Spices, chopped garlic and chilies

It’s a common misconception that the capsaicin in chilies only extends its wrath when eaten.  A jalapeño, which clocks in at a relatively low 2,500 to 5,000 units, is a great example of this.  When I teach cooking classes, I always tell participants to wear latex gloves when preparing jalapeños or any other hot pepper .  I’m usually met with skeptical looks.

After Blending

Unless you are extremely sensitive to capsaicin, you can usually handle mild peppers, even the jalapeño, without any problem.  Then you rub your eyes and find that you have a far worse problem than a little itch or you wash your hands under hot water only to find that they start burning.

Before straining


My least favorite reminder of the power of capsaicin is putting in contacts the morning after working with chilies.   The night before, when I pulled them out, I didn’t have any problems,  but my fingers left a little oil on the lens and it’s a serious wake-up the next morning.  Men, you are always rolling your eyes when I urge caution around chilies, but sensitive skin is extremely susceptible and I’d be careful when using the restroom if you passed on gloves.

Before straining

If you roast, wash, or blend (as in this recipe) peppers, you can also feel the effects of capsaicin.  The oil gets into the air and can cause anything from a mild itch in the back of your throat to a full-blown coughing fit.   In preparation for a large Mexican dinner one night, I roasted handfuls of dried chipotle and guajillo peppers on a griddle.  I should have known we had a problem when poor Lady, our yellow lab, started hacking.

After straining

Despite the pain, this hot sauce, made with dried chiles de árbol (15,000 to 30,000 Scoville units), will deliver plenty of gustatory pleasure.  It holds its own against Tabasco and is easy to make.   If you made my recipe for turkey carnitas, it’s also a good use of the remaining chilies that you probably have in your pantry.  Happy cooking!

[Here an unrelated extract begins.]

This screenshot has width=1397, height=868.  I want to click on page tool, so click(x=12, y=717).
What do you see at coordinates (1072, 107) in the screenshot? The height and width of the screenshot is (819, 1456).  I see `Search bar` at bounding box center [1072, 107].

Árbol Chili Hot Sauce – Printer Friendly Recipe
Makes about 1 1/2 cups of hot sauce

I adapted this recipe from Rick Bayless’ “Chili de Árbol Hot Sauce” recipe from his cookbook Authentic Mexican.  Bayless calls for pumpkin seeds in his recipe, but I did not have them in my pantry and compensated by increasing the amount of sesame seeds used in the recipe.  This hot sauce improves with time and will keep for weeks in the fridge. 

1 ¼ ounces dried chiles de árbol
3 tablespoons sesame seeds
generous ¼ teaspoon ground cumin
1/8 teaspoon ground allspice
big pinch of ground cloves
1 teaspoon kosher salt
2 garlic cloves, roughly chopped
¾ cup apple cider vinegar
¾ cup water

Wearing gloves, remove the stems from the chiles de árbol.  Rub the chiles de árbol between your fingers to loosen the seeds then break in half and shake out as many seeds as you can.   Discard the seeds and stems and place the chilies in the blender.

Heat a medium skillet over medium-high heat and add the sesame seeds.  Toast, shaking often, until golden brown.  Remove the skillet from the heat and immediately add the toasted seeds to the blender as well.

Add the ground cumin, allspice, cloves, salt, garlic, and apple cider vinegar to the blender.  Puree for several minutes, scraping down the blender, as needed until a smooth paste forms.

Scrape the paste into a fine mesh strainer over a bowl and use a rubber spatula to press the liquid through it.  Continue until all of the liquid has been pressed through the strainer and discard the chili skins, seeds, and other solids left in the strainer.

Add ¾ cup water to the chili liquid and stir to combine.  Store in a mason jar or glass bottle in the refrigerator.  Let the flavors meld for at least 24 hours before serving.  Add with caution to your food; this sauce is spicy!